[PROBLEM]
From the items below, extract each line that contains the string "Open". Match case.

[START PROVIDED RECORDS]

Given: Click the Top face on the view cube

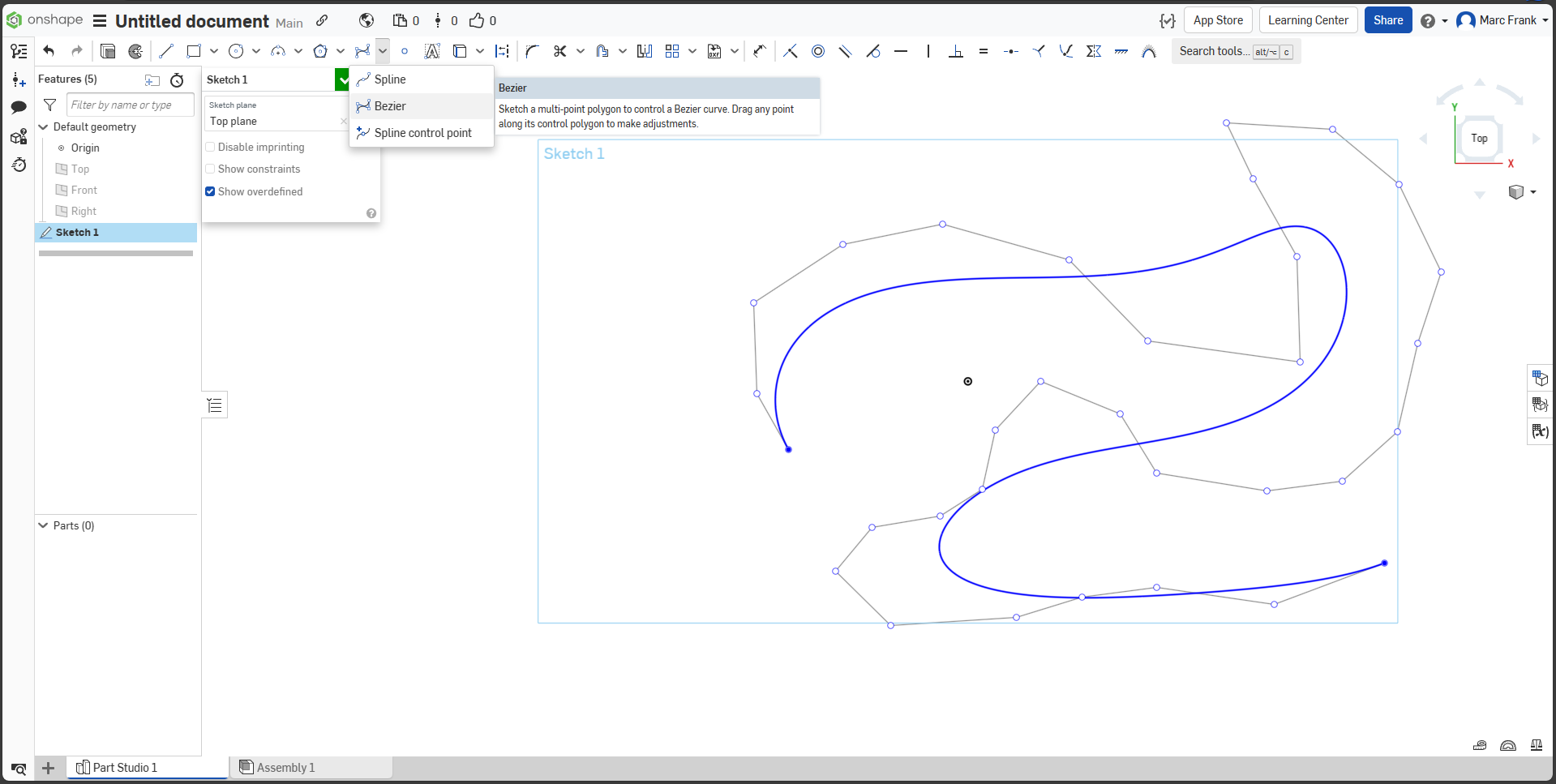Looking at the screenshot, I should [x=1478, y=138].
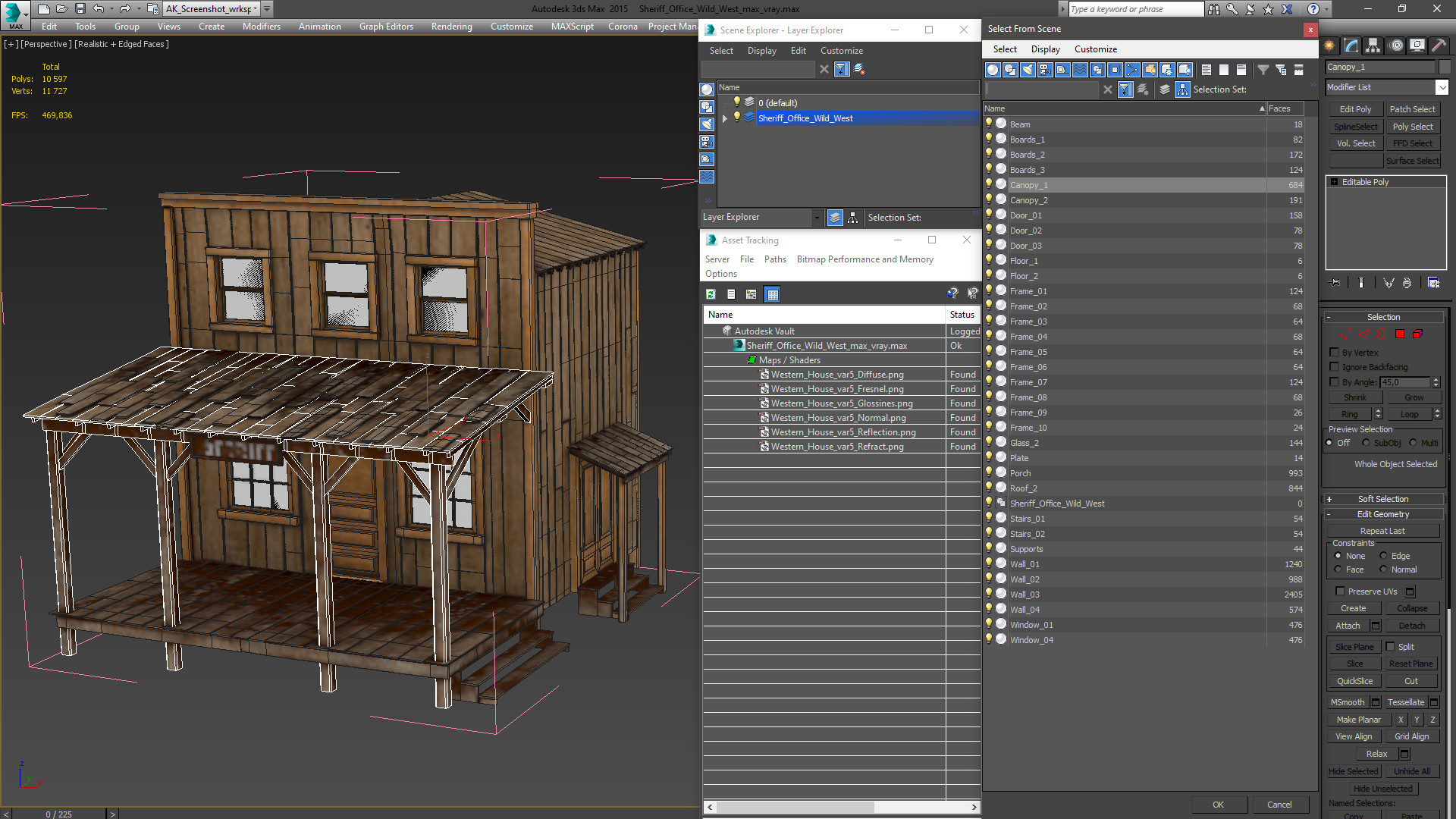The image size is (1456, 819).
Task: Open the Modifier List dropdown
Action: [x=1442, y=87]
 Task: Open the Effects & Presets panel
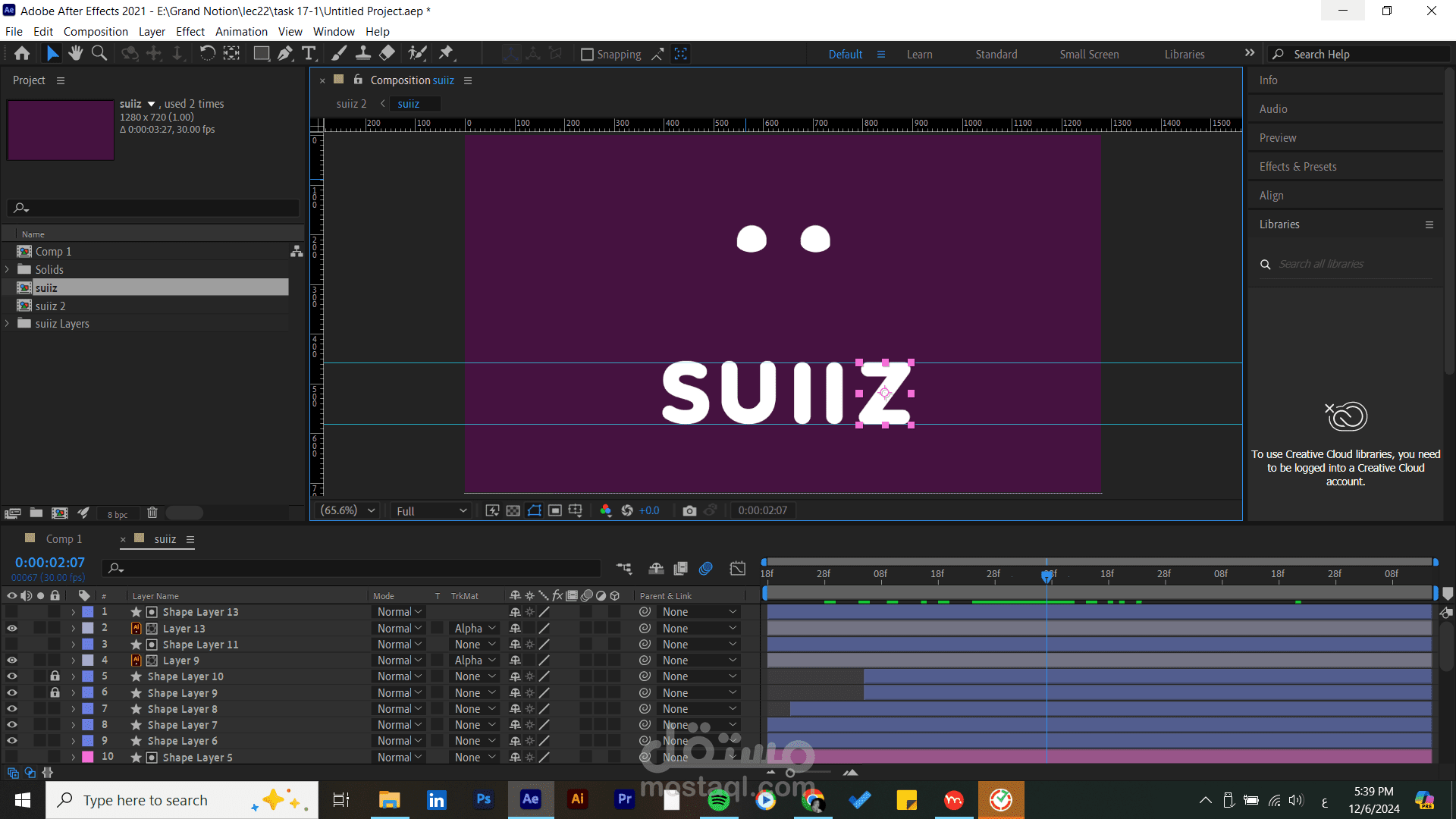(x=1298, y=167)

[END PROVIDED RECORDS]

[FINISHED TASK]
Task: Open the Modifier List dropdown
 Task: Open the Effects & Presets panel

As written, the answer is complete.